She refrained from making a snappy quip. "That's usually a good thing, right?"

"I can't do it anymore."

Her face went white. "Do what?"

"I... I won't be able to follow you at the Twelfth anymore."

Breath left her, almost as hard as if she'd been punched. Her hands twisted together, and she stared in alarm. When he turned, their emotions mirrored: anger, fear, regret, sadness, confusion.

She thought "Oh, God, no." But aloud, she rasped, "Why?"

His voice shook, avoiding the question, rambling on the practicalities. "I've already outlined Nikki's last two books. Derek's too. Maybe I'll have Black Pawn hold a contest, see if I can get a ghost writer to handle the details."

Her eyes went wide. "All right. It's not like you haven't done enough research at the precinct." Tears welled up. She couldn't imagine being there without him, not anymore. But that wasn't his problem. "Maybe it's good to take some time off. Get back to normal. But you should leave your options open."

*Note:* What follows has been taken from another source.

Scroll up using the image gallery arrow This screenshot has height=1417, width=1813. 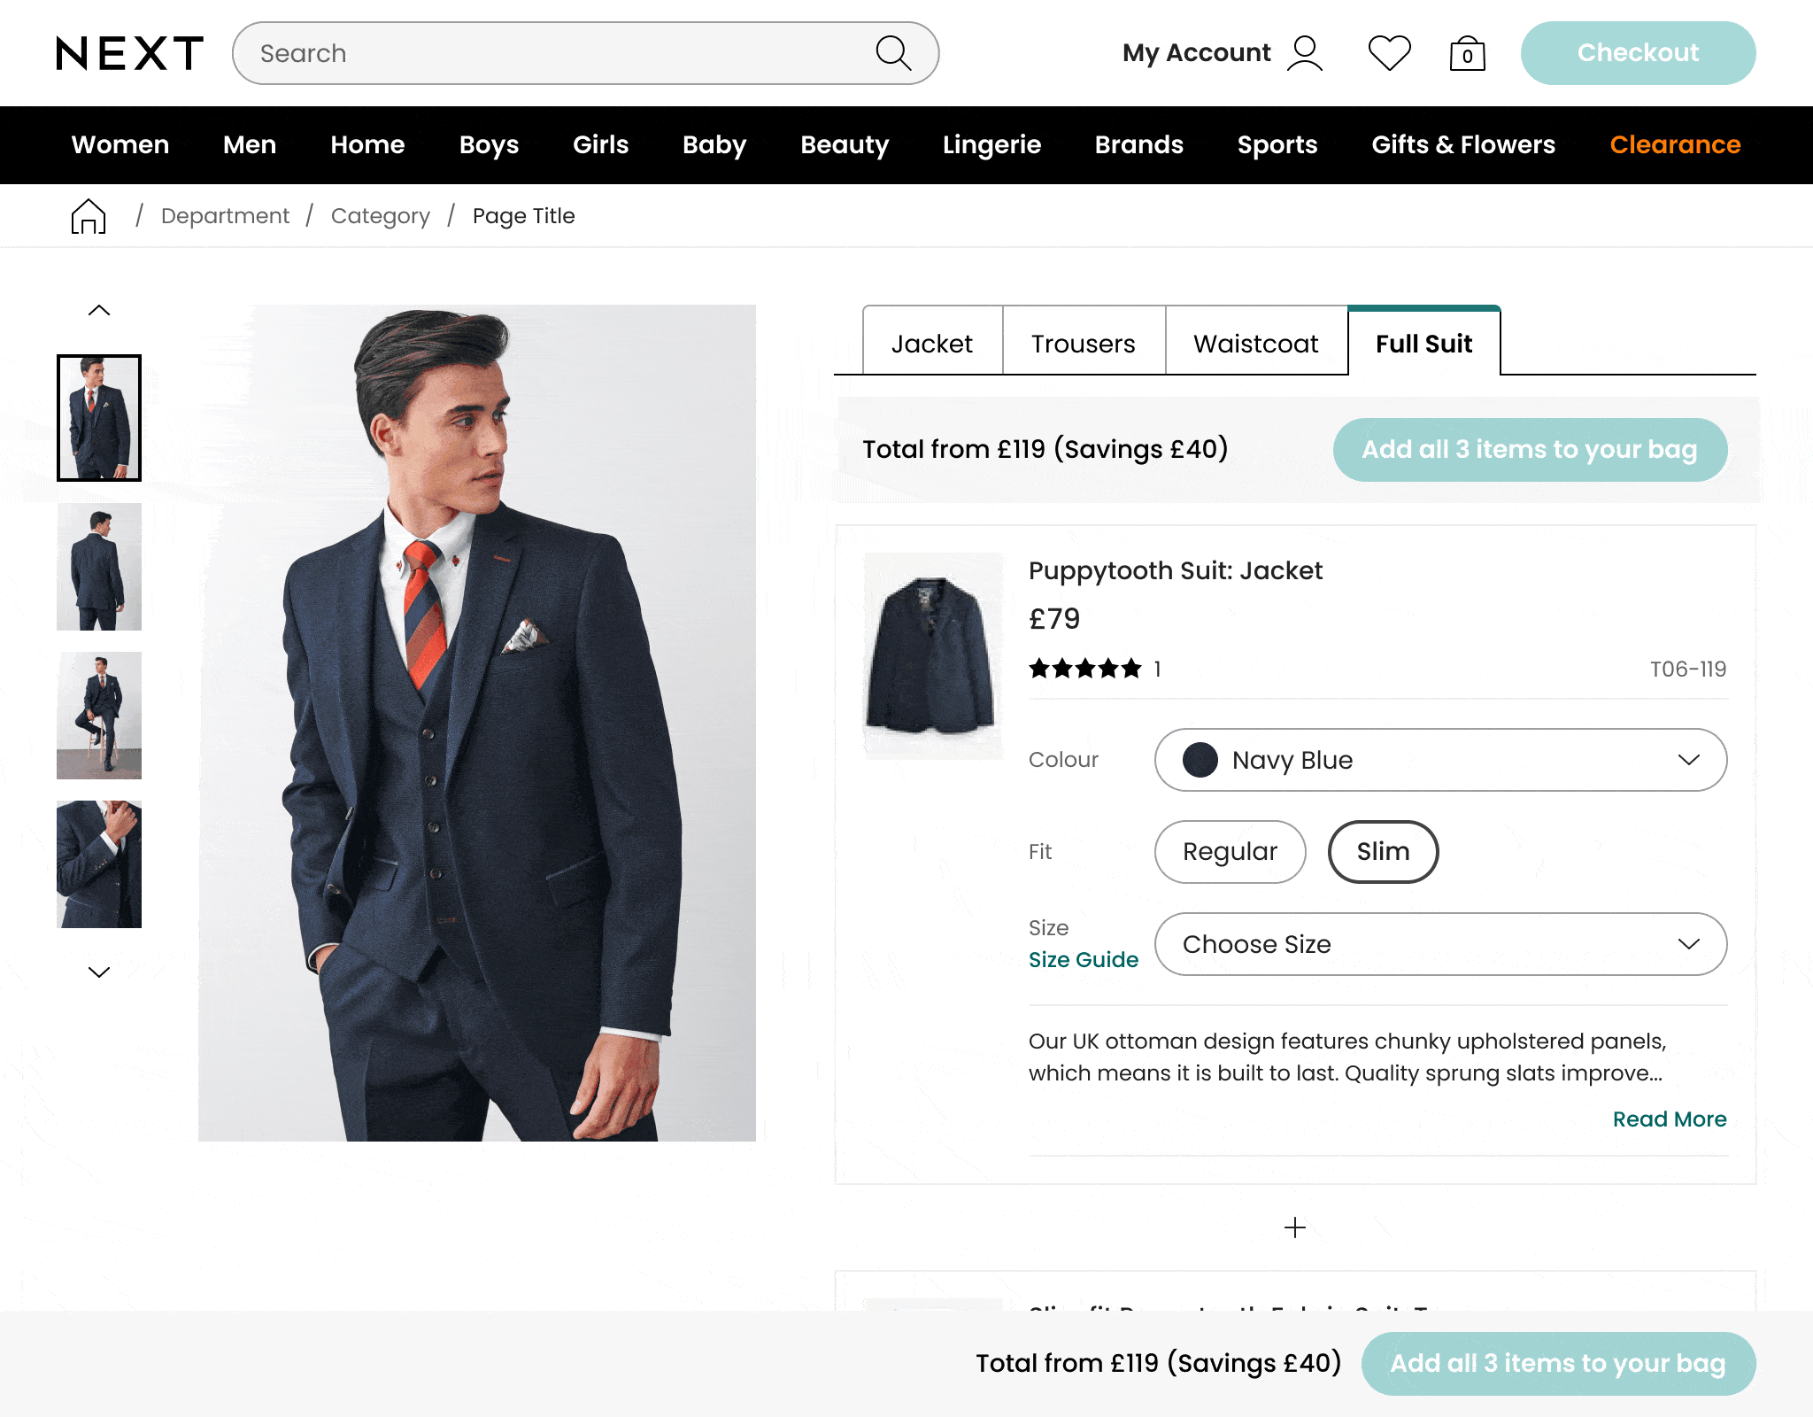pos(98,309)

"Kate. You realize this isn't over? There won't be a 'normal'. We got Tiffany out of Ireland alive, but sooner or later, at least Esposito and I will have to go back. Give Gashkouri some backup, give testimony about what happened. Michael helped kill a lot of people, and there will be wrongful death lawsuits and victim's compensation. There'll be depositions and testimony and appeals, and it's gonna drag on for years, both in criminal and civil courts."

"It's something I kind of take for granted as a cop. I know it's a pain. It can be really intimidating."

"In two countries. At least two, maybe more. But that's not the worst of it." He leveled a pained look at her. "Kate, I'm rich. We're rich, at least for now, and maybe you've just taken that for granted. But once it's established, publicized that 3XK... that Michael was my brother...

"You're not responsible for his actions."

"Not on paper. And the Richard Castle brand has some immunity through the corporation. But listen. It's gonna be guilt by association, by public judgment. I'll definitely lose readers, and I imagine Black Pawn will be within its rights to drop me. I could easily lose every dime I've ever earned, and possibly some of my property as well. I'm so glad you signed that prenup; at least they can't touch your stuff."

"I'm sure the law offers you some protection..."

"What if I don't want to be protected? God, it makes me sick to think how proud I was, when you first arrested me for copycat murders." His eyes started to tear again. "I wrote about murder for fun. What the hell was wrong with me?" He was pacing now, his arms waving. "My whole fucking little empire is built on fantasies of wrongful death. Master of the Macabre, anyone?"

Kate's face was calm. If she was worried at all about going broke, it didn't show. "Castle. You have nothing to be ashamed of."

"Tell that to everyone who..." he shook his head, his voice trailing off. "I should never have become a writer."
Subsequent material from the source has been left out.